Not revolutionary, but it’s a good move
Within the mixed reality space, the Holy Grail is a pair of glasses sturdy enough to put high definition 3D images before your eyes, yet stylish enough to be worn for long periods of the day, even in public. After all the rumors, Project Cambria, now Quest Pro, wasn’t. We’re still a long way from seeing the “glasses”, and getting there will require breakthroughs in some pretty foundational technology (batteries, processors, lenses, etc.). Even so, it’s unclear whether consumers would like their PCs to be worn on their faces, or people would tolerate the risk of being noticed (and possibly tracked or recorded) by such a device worn by strangers they pass on the street.

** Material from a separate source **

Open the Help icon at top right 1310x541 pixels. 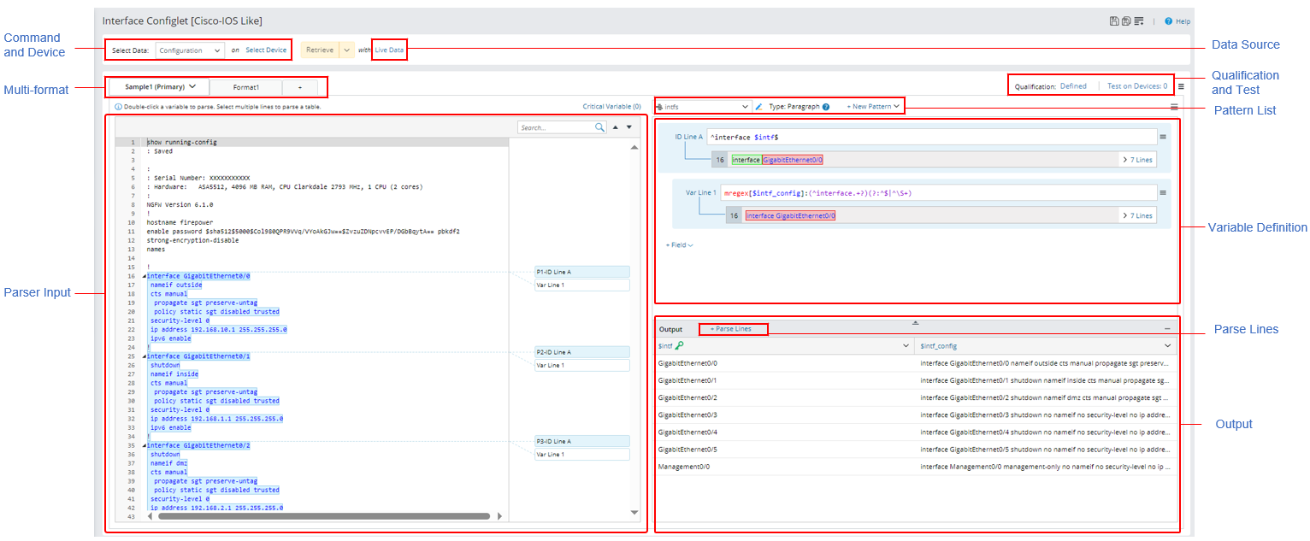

But remote work is real. There is a real need for better technology to facilitate this better. People in some professions at some companies are already using mixed reality technology to collaborate, in some cases saving thousands of dollars on travel expenses by canceling in-person meetings. Enhanced Collaboration Experience Pro-enabled features like face tracking and virtual traffic may entice more people and businesses to try collaborating in virtual reality. For some of them, the cost of the Pro headset may be covered by canceling one in-person meeting in favor of a remote meeting.
As for the productivity component, I’m going to have to try it to believe it. I like the idea of a virtual workspace doing things my actual desk can’t, but I’m not sure how much I can tolerate wearing 720g of weight on my head for extended periods.